> [Problem to solve] Print the data that follows without changing a single word.

> [Provided entries]
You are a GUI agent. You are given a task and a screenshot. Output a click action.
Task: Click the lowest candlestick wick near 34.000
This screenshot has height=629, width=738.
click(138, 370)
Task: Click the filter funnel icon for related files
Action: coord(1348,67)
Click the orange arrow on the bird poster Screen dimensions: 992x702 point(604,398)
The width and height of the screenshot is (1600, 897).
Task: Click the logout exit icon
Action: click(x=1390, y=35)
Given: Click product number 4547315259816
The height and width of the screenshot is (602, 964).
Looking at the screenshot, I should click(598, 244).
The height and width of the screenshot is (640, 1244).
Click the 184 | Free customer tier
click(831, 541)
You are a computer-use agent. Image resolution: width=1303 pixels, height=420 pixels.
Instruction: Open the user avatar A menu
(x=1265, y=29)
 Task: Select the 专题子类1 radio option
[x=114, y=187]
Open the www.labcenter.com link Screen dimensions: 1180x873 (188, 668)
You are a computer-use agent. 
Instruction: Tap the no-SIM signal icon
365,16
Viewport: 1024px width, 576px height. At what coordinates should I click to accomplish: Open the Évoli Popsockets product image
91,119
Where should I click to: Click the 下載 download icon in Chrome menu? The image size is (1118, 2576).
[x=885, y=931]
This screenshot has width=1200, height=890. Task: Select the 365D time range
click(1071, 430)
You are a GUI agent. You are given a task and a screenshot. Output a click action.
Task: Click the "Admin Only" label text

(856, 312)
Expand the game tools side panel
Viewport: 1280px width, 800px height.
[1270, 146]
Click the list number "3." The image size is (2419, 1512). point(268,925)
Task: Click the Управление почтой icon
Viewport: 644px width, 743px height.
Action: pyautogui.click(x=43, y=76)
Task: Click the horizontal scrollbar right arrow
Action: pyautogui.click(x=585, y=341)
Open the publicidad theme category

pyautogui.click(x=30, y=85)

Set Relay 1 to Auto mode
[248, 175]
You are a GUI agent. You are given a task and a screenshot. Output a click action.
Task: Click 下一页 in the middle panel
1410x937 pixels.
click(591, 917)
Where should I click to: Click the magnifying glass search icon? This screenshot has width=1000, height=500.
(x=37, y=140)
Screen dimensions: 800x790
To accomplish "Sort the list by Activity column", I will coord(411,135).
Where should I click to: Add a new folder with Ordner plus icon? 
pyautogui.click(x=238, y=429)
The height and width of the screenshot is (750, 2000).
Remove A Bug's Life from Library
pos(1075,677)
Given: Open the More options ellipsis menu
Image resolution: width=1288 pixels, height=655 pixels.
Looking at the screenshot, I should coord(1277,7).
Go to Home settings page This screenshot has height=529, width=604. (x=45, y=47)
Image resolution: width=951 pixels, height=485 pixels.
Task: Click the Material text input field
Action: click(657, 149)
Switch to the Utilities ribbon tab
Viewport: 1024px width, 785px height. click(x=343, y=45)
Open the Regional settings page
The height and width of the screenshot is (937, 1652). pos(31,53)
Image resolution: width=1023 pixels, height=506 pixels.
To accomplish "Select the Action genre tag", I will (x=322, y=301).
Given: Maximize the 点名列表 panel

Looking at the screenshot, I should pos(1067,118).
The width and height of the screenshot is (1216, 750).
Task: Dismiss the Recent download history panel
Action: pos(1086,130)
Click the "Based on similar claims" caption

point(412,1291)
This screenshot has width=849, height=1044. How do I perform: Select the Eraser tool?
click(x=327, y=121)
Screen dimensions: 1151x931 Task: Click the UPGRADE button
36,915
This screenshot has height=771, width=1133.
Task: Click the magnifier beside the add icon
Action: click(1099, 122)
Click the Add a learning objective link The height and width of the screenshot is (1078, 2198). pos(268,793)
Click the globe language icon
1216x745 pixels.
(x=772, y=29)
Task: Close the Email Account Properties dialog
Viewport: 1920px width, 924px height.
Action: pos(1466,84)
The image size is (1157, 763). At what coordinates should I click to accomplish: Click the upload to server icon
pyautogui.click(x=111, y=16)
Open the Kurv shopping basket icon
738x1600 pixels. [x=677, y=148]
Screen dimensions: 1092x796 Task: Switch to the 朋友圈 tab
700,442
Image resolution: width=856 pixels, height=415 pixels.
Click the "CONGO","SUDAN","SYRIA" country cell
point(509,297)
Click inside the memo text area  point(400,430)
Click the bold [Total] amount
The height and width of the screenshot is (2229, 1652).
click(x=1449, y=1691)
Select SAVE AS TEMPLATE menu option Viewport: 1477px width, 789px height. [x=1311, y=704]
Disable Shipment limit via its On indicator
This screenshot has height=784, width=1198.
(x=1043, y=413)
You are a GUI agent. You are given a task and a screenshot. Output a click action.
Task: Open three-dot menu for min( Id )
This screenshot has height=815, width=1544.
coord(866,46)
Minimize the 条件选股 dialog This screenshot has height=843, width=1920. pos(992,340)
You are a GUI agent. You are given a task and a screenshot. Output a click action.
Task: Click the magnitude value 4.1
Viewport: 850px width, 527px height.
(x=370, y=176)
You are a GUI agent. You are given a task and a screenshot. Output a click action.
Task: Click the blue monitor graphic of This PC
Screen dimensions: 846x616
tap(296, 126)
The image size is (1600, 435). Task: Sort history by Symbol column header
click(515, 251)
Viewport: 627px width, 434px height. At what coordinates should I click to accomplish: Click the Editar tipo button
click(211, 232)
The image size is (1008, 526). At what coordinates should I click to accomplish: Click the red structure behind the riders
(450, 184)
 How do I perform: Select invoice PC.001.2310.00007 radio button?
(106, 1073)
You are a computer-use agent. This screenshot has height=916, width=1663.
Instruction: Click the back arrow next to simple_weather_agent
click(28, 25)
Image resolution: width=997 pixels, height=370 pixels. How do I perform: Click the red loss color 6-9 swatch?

> [Answer to this exercise]
You are a GUI agent. You are given a task and a screenshot. Output a click action.
Task: Click the lowest candlestick wick near 34.000
This screenshot has height=629, width=738.
click(138, 370)
Task: Click the filter funnel icon for related files
Action: coord(1348,67)
Click the orange arrow on the bird poster Screen dimensions: 992x702 point(604,398)
The width and height of the screenshot is (1600, 897).
Task: Click the logout exit icon
Action: click(x=1390, y=35)
Given: Click product number 4547315259816
The height and width of the screenshot is (602, 964).
Looking at the screenshot, I should click(598, 244).
The height and width of the screenshot is (640, 1244).
Click the 184 | Free customer tier
click(831, 541)
You are a computer-use agent. Image resolution: width=1303 pixels, height=420 pixels.
Instruction: Open the user avatar A menu
(x=1265, y=29)
 Task: Select the 专题子类1 radio option
[x=114, y=187]
Open the www.labcenter.com link Screen dimensions: 1180x873 (188, 668)
You are a computer-use agent. 
Instruction: Tap the no-SIM signal icon
365,16
Viewport: 1024px width, 576px height. At what coordinates should I click to accomplish: Open the Évoli Popsockets product image
91,119
Where should I click to: Click the 下載 download icon in Chrome menu? The image size is (1118, 2576).
[x=885, y=931]
This screenshot has width=1200, height=890. Task: Select the 365D time range
click(1071, 430)
You are a GUI agent. You are given a task and a screenshot. Output a click action.
Task: Click the "Admin Only" label text

(856, 312)
Expand the game tools side panel
Viewport: 1280px width, 800px height.
[1270, 146]
Click the list number "3." The image size is (2419, 1512). point(268,925)
Task: Click the Управление почтой icon
Viewport: 644px width, 743px height.
Action: pyautogui.click(x=43, y=76)
Task: Click the horizontal scrollbar right arrow
Action: pyautogui.click(x=585, y=341)
Open the publicidad theme category

pyautogui.click(x=30, y=85)

Set Relay 1 to Auto mode
[248, 175]
You are a GUI agent. You are given a task and a screenshot. Output a click action.
Task: Click 下一页 in the middle panel
1410x937 pixels.
click(591, 917)
Where should I click to: Click the magnifying glass search icon? This screenshot has width=1000, height=500.
(x=37, y=140)
Screen dimensions: 800x790
To accomplish "Sort the list by Activity column", I will coord(411,135).
Where should I click to: Add a new folder with Ordner plus icon? 
pyautogui.click(x=238, y=429)
The height and width of the screenshot is (750, 2000).
Remove A Bug's Life from Library
pos(1075,677)
Given: Open the More options ellipsis menu
Image resolution: width=1288 pixels, height=655 pixels.
Looking at the screenshot, I should coord(1277,7).
Go to Home settings page This screenshot has height=529, width=604. (x=45, y=47)
Image resolution: width=951 pixels, height=485 pixels.
Task: Click the Material text input field
Action: click(657, 149)
Switch to the Utilities ribbon tab
Viewport: 1024px width, 785px height. click(x=343, y=45)
Open the Regional settings page
The height and width of the screenshot is (937, 1652). pos(31,53)
Image resolution: width=1023 pixels, height=506 pixels.
To accomplish "Select the Action genre tag", I will (x=322, y=301).
Given: Maximize the 点名列表 panel

Looking at the screenshot, I should pos(1067,118).
The width and height of the screenshot is (1216, 750).
Task: Dismiss the Recent download history panel
Action: pos(1086,130)
Click the "Based on similar claims" caption

point(412,1291)
This screenshot has width=849, height=1044. How do I perform: Select the Eraser tool?
click(x=327, y=121)
Screen dimensions: 1151x931 Task: Click the UPGRADE button
36,915
This screenshot has height=771, width=1133.
Task: Click the magnifier beside the add icon
Action: click(1099, 122)
Click the Add a learning objective link The height and width of the screenshot is (1078, 2198). pos(268,793)
Click the globe language icon
1216x745 pixels.
(x=772, y=29)
Task: Close the Email Account Properties dialog
Viewport: 1920px width, 924px height.
Action: pos(1466,84)
The image size is (1157, 763). At what coordinates should I click to accomplish: Click the upload to server icon
pyautogui.click(x=111, y=16)
Open the Kurv shopping basket icon
738x1600 pixels. [x=677, y=148]
Screen dimensions: 1092x796 Task: Switch to the 朋友圈 tab
700,442
Image resolution: width=856 pixels, height=415 pixels.
Click the "CONGO","SUDAN","SYRIA" country cell
point(509,297)
Click inside the memo text area  point(400,430)
Click the bold [Total] amount
The height and width of the screenshot is (2229, 1652).
click(x=1449, y=1691)
Select SAVE AS TEMPLATE menu option Viewport: 1477px width, 789px height. [x=1311, y=704]
Disable Shipment limit via its On indicator
This screenshot has height=784, width=1198.
(x=1043, y=413)
You are a GUI agent. You are given a task and a screenshot. Output a click action.
Task: Open three-dot menu for min( Id )
This screenshot has height=815, width=1544.
coord(866,46)
Minimize the 条件选股 dialog This screenshot has height=843, width=1920. pos(992,340)
You are a GUI agent. You are given a task and a screenshot. Output a click action.
Task: Click the magnitude value 4.1
Viewport: 850px width, 527px height.
(x=370, y=176)
You are a GUI agent. You are given a task and a screenshot. Output a click action.
Task: Click the blue monitor graphic of This PC
Screen dimensions: 846x616
tap(296, 126)
The image size is (1600, 435). Task: Sort history by Symbol column header
click(515, 251)
Viewport: 627px width, 434px height. At what coordinates should I click to accomplish: Click the Editar tipo button
click(211, 232)
The image size is (1008, 526). At what coordinates should I click to accomplish: Click the red structure behind the riders
(450, 184)
 How do I perform: Select invoice PC.001.2310.00007 radio button?
(106, 1073)
You are a computer-use agent. This screenshot has height=916, width=1663.
Instruction: Click the back arrow next to simple_weather_agent
click(28, 25)
Image resolution: width=997 pixels, height=370 pixels. How do I perform: Click the red loss color 6-9 swatch?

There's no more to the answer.